Luckily, you don’t have to go back to school for an advanced degree to work well with your team. Here is a selection of good books to help build your team.

A Team of Leaders: Empowering Every Member to Take Ownership, Demonstrate Initiative, and Deliver Results, by Paul Gustavson and Stewart Liff

Looking for a book for the entire team?

This is your pick.

It’s written to help team members identify their effectiveness on a scale of one to five.

This book gives them practical steps to achieve greater results.

Debugging Teams: Better Productivity through Collaboration, by Brian Fitzpatrick and Ben Collins-Sussman

As you know, there’s more to a job than the job description.

The emotional and human side can take much longer to learn.

This book shows you how to work with and around this side, to create a collaborative environment.

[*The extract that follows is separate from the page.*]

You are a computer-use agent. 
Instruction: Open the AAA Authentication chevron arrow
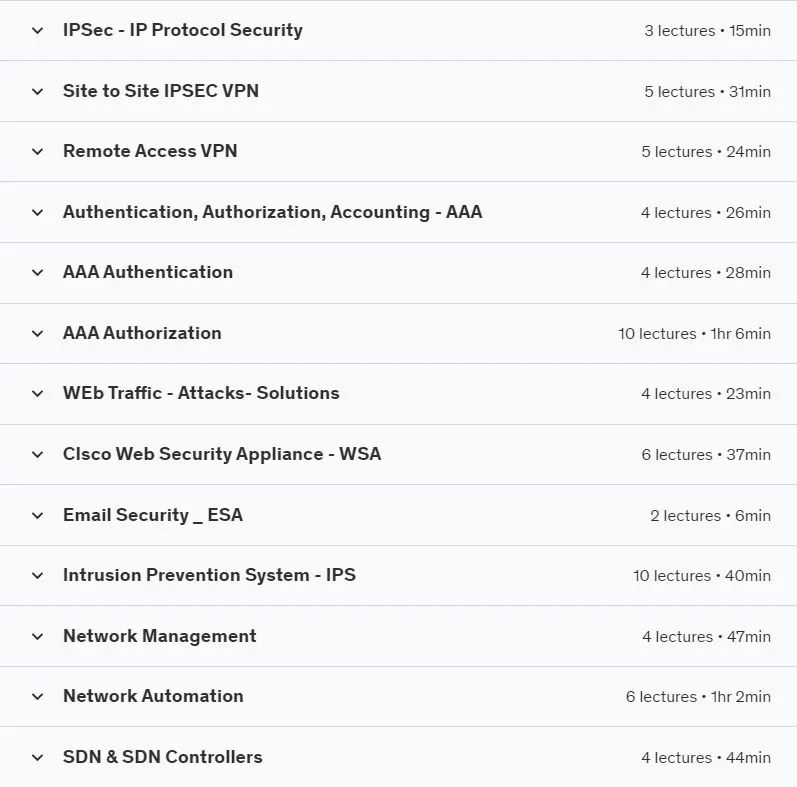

Leading Teams: Setting the Stage for Great Performances, by J. Richard Hackman

A classic in the team-building book category, this tome is grounded in a deeper look at practical results.

Hackman makes this masterpiece funny and witty at the same time.

Teaming: How Organizations Learn, Innovate, and Compete in the Knowledge Economy, by Amy C. Edmondson

While many of Edmondson’s ideas are ones that will come naturally, once you learn and put them in practice you can account for the personality differences among team members.

The Alliance: Managing Talent in the Networked Age, by Reid Hoffman, Ben Casnocha, and Cris Yeh

With the experience of an entrepreneurial team and a LinkedIn co-founder, this book examines the leader/team member relationship and helps to build that experience into a greater connected-ness.

The Five Dysfunctions of a Team: A Leadership Fable, by Patrick Lencioni

In an easy-to-read, entertaining story about a new CEO who has to create a team, Lencioni looks at the five main reasons for team failure and organizational politics.